Russian and Belarusian singer

Ruslan Fyodorovich Alekhno (Русла́н Фёдорович Алехно́, Ruslan Feodorovich Alekhno, Русла́н Фёдаравіч Аляхно́, Ruslan Feodaravich Alyakhno; born October 14, 1981) is a Belarusian-Russian singer who rose to popularity after winning Narodniy Artist – 2, the Russian version of Pop Idol. Alekhno received the Medal of Francysk Skaryna in 2019.

==Early life==
Ruslan Alekhno was born on October 14, 1981, in Babruysk, Byelorussian SSR, USSR now Belarus. Alekhno grew up in a military family, his father was a military officer. Although Alekhno only has one younger brother, he grew up alongside a total of 23 cousins. As a child, Alekhno was interested in music and took classes to play bayan and trumpet. When he was 16, Alekhno wrote his first musical composition. The role of the only spectator and critic as well was given to his mother.

Alekhno graduated the Babruysk State Auto-Transport College with a degree in transport planning. Subsequently, he was drafted into the Belarusian army. During his service, he was invited to become part of the Belarusian Armed Forces Academic Song and Dance Ensemble after one of the solists had heard his singing voice at an evening activity. Alekhno stayed into the Ensemble for four years, before decided to leave the army to pursue a solo career in music.

[Pixel coordinate grounding entries]
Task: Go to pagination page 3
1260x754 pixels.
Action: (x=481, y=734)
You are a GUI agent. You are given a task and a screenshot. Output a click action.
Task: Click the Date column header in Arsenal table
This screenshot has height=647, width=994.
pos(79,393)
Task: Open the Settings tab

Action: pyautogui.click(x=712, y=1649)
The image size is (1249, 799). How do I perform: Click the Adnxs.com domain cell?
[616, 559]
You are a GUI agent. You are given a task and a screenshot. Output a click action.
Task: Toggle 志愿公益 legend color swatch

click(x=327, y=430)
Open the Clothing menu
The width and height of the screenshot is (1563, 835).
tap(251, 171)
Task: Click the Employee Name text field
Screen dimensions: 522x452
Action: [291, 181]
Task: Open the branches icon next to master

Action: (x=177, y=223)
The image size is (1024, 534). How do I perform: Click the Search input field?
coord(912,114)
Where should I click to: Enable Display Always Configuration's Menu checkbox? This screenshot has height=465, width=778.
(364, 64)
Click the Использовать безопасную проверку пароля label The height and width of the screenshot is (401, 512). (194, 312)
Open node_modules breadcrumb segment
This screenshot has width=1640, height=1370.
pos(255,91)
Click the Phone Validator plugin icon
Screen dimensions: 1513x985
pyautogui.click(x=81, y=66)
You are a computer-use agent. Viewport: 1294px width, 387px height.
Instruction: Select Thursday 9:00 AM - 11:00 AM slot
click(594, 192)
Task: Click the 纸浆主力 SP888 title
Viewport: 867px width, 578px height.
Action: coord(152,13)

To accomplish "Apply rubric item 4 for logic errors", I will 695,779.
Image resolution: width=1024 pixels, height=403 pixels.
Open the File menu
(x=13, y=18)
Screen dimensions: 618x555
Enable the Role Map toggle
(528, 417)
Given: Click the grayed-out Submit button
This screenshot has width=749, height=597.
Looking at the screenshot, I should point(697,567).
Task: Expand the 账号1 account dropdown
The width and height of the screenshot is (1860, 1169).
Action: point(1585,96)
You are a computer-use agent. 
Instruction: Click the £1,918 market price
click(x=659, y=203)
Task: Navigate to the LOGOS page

▸ Problem A:
In the biography of Ruslan Alekhno, which instruments did he take classes to play as a child?
▸ Problem B:
Carry on the biography of Ruslan Alekhno, starting after its last sentence.

▸ Written response A:
He took classes to play the bayan and the trumpet.

▸ Written response B:
==Career==
===Early career===
In 2001, Ruslan Alekhno was the winner of the Belarusian TV project Hit-Moment, and in 2003 he was the winner in "Clear Voice" nomination at the "Crossroads of Europe Festival" in Belarus and was also the laureate of "Molodechno-2003" vocal contest in Belarus. In 2004, he also won the second prize in the International Malvy Festival in Poland. In 2005, together with Aleksey Goman, winner of Narodniy Artist – 1, he was the prize winner of Festival of Patriotic songs with "This is my Homeland", devoted to Victory anniversary.

Ruslan Alekhno won the Russian TV project Narodniy Artist – 2 (in Russian Народный артист – 2, translated as People's Artist – 2, the Russian version of Pop Idol). Upon his victory, he released his first studio album Rano ili pozdno (Sooner or later) in 2005.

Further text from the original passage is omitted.